With the use of ‘Half-past one,’ to open the next stanza, it is important to make note of two key ideas. Firstly, Eliot is continuing his references to the time. However, as you will notice with the next references to the time, he marks the note as ‘half-past.’ The intended effect is to embody the sense of being stuck in limbo – he is neither here nor there. Building on from that, we see that although the time moves forward, there is no indication from the persona that they are actually moving forward or progressing at all. The image of the woman in this stanza represents temptation and, in turn, shame – she stands in the doorway, ‘which opens on her like a grin.’ Indeed, the world is smiling at the persona’s vulnerability. The grotesque description of her appearance, as her eye ‘Twists like a crooked pin,’ furthermore suggests how she blends in with her environment, as the persona is pitted against the hostile night.
The way in which modernity has seemingly stripped humanity of its dignity and decency is stressed through the lines ‘Remark the cat which flattens itself in the gutter, / Slips out its tongue / And devours a morsel of rancid butter.’ / So the hand of a child, automatic, / Slipped out and pocketed a toy that was running along the quay.’ Together, these lines sum up how the forces of modernity have resulted in humanity losing its innocence.

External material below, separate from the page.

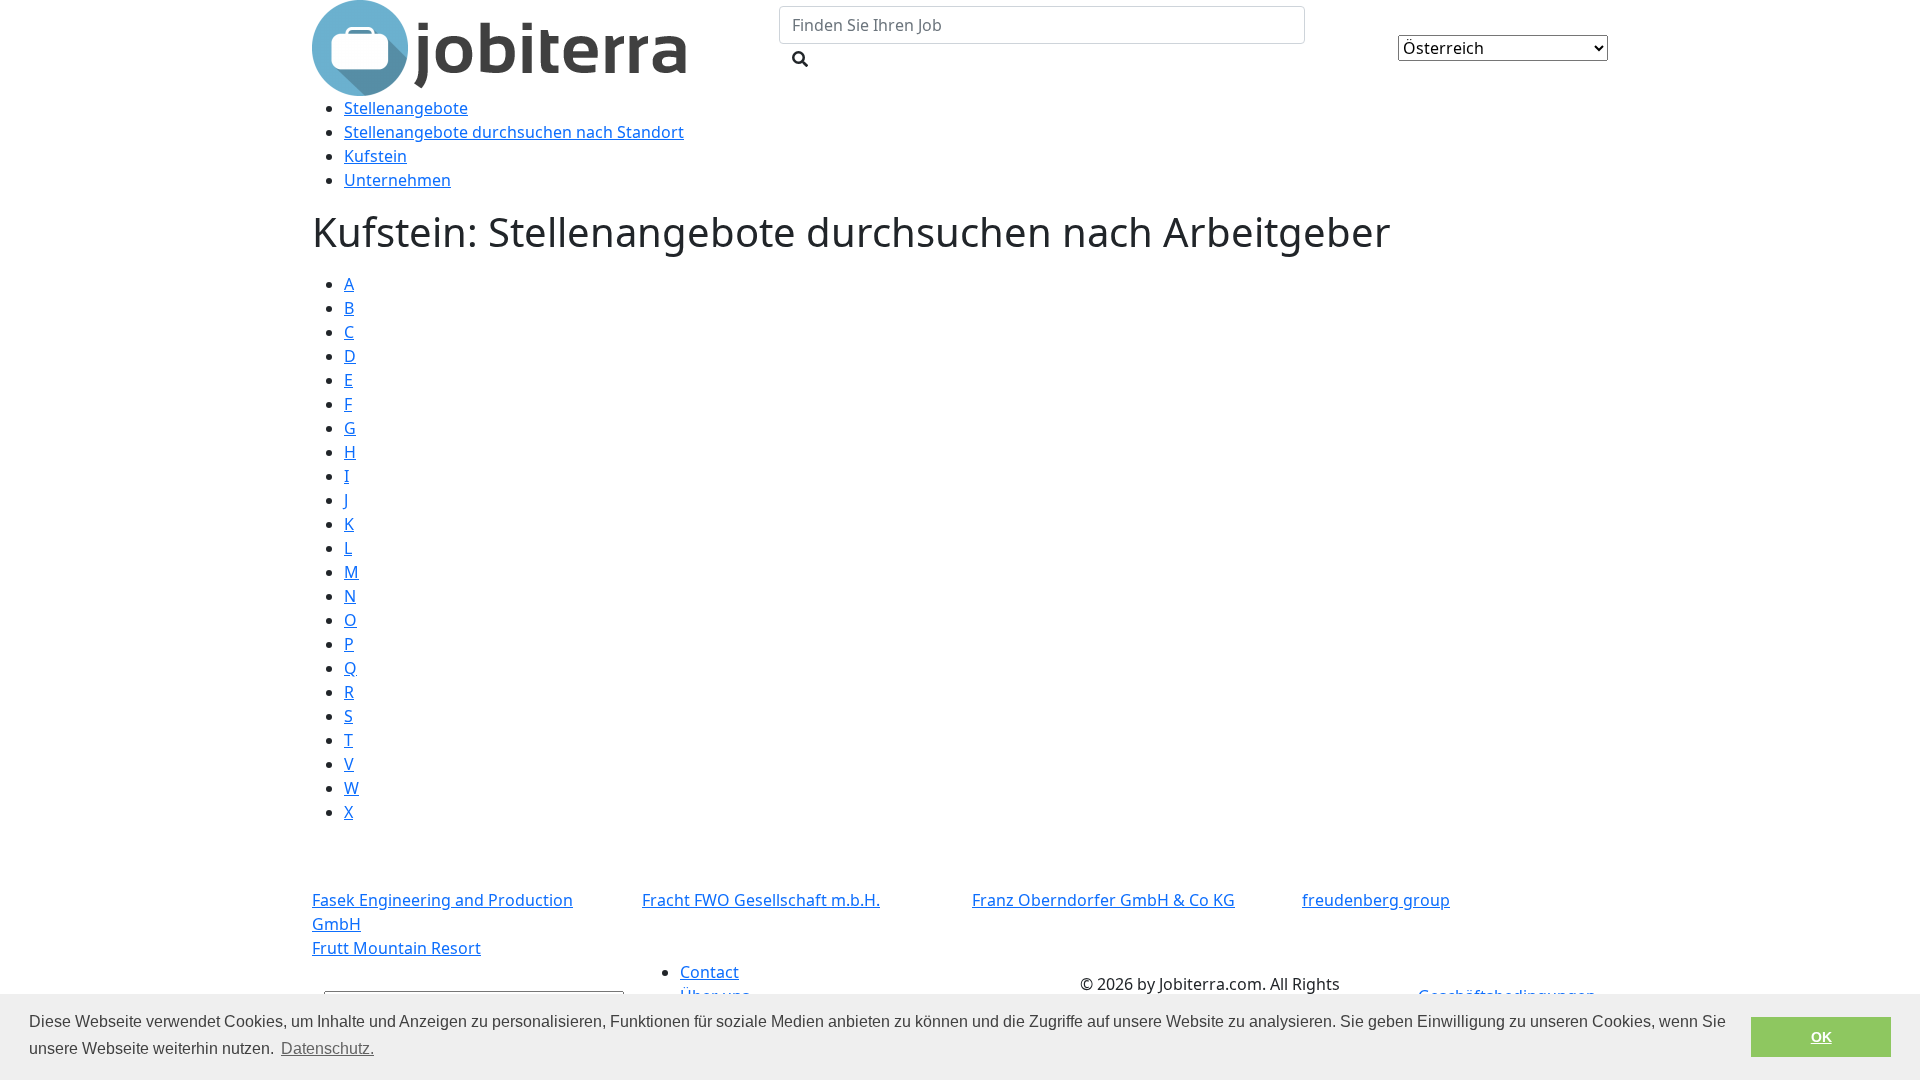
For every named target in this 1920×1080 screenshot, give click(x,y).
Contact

The next stanza, which concerns itself chiefly with the moon, is metaphysical; ‘La lune ne garde aucune rancune’ is French for ‘The moon holds no grudge.’ While the opening lines construct an image of a caring, motherly figure gently intruding into human affairs, the truncated ‘The moon has lost her memory.’ Symbolises the total destruction of sources for meaning and stability. The subsequent depictions of decaying objects reflect the way in which the spiritual death of certainty brings with it the devolution of all of humanity. The stanza builds into a crescendo of unpleasant imagery, collectively demonstrating that humanity has wasted away as a result of the forces of modernity.
The narrator’s journey ends with the definite time of ‘Four o’clock.’ By which Eliot reintroduces a degree of certainty as the morning approaches. The abrupt tone furthers that sense of certainty, but also contributes to the establishment of a rising sense of dread, as we consider what could explain the drastic change in pace and tone. ‘Memory!’ is no longer some vague and obscure thing; it is a command, and the persona has the ‘key.’
‘The bed is open; the tooth-brush hangs on the wall, / Put your shoes at the door, sleep, prepare for life. / The last twist of the knife.’ Eliot’s poem ends with a devastatingly effective piece of irony, as the persona realises that as distressing as his hallucinatory experience has been, the real tragedy is that the life he returns to is just as unimaginably tortured.